Wer zwischen 12 und 18 Jahre alt ist und das Uhingen von Morgen mitgestalten will, ist hierzu herzlich willkommen. „Das Jugendforum ist ein niederschwelliges Angebot“, erklärt Markus Malcher. Denn für gewöhnlich sei die Hemmschwelle für Jugendliche groß, sich mit einem Anliegen an die Verantwortlichen in einer Kommune zu wenden, oder sie wüssten einfach nicht, wer für ihr Anliegen der richtige Ansprechpartner  sei. „Beim Jugendforum sehen sie nicht nur, dass sie gehört werden“, betont er. „Durch den Skatepark und Pumptrack sowie die Legal Wall erleben sie auch in ihrem Alltag, dass ihre Anliegen bestmöglich berücksichtigt werden“, erklärt Markus Malcher.
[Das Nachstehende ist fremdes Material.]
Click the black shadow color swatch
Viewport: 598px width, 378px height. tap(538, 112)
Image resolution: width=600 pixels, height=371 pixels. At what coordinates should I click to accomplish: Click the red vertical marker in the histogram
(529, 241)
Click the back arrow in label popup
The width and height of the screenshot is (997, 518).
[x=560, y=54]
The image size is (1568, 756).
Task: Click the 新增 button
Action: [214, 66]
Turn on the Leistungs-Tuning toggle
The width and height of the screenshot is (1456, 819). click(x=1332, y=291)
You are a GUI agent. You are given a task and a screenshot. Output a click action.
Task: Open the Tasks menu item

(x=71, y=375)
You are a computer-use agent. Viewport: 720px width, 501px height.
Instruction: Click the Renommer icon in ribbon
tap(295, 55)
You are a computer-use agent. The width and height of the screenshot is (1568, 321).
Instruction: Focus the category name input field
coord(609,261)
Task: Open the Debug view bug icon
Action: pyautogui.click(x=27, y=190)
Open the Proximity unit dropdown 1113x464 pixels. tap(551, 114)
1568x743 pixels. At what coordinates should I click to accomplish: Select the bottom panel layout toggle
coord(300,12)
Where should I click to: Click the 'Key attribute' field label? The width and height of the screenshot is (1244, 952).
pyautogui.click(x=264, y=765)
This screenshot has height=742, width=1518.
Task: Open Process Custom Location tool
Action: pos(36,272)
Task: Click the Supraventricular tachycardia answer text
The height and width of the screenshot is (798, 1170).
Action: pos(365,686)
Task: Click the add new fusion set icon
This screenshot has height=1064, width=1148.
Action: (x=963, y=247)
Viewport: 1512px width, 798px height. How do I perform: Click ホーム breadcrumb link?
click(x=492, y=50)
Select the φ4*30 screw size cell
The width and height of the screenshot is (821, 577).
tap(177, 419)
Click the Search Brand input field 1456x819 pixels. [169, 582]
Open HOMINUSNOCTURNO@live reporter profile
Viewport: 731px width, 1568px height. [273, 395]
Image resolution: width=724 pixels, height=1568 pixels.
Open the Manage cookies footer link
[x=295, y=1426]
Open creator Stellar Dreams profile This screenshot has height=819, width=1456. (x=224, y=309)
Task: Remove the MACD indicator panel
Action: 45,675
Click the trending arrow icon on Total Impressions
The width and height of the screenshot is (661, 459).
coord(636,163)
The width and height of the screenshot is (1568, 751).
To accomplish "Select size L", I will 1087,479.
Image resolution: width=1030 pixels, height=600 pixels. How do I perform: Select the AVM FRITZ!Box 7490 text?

Und Uhingens Bürgermeister Matthias Wittlinger? Der freut sich, trotz seines proppenvollen Terminkalenders auf das mehrstündige Jugendforum: „Ich liebe den Austausch mit den Jugendlichen, da sie einen anderen, einen frischeren Blick auf Uhingen haben und uns wichtige Impulse für unsere tägliche Arbeit mitgeben“, sagt er und fügt schmunzelnd hinzu: „Von unseren Jugendlichen erhalten wir Hausaufgaben.“

Info: Eine Anmeldung zum Jugendforum ist nicht nötig, für Essen und Getränke ist gesorgt.

Fotos (Stadt Uhingen): Zunächst als Wunsch bei einem Jugendforum geäußert und seit einigen Jahren Realität: die  Legal Wall für Sprayer und der Skatepark mit Pumptrack.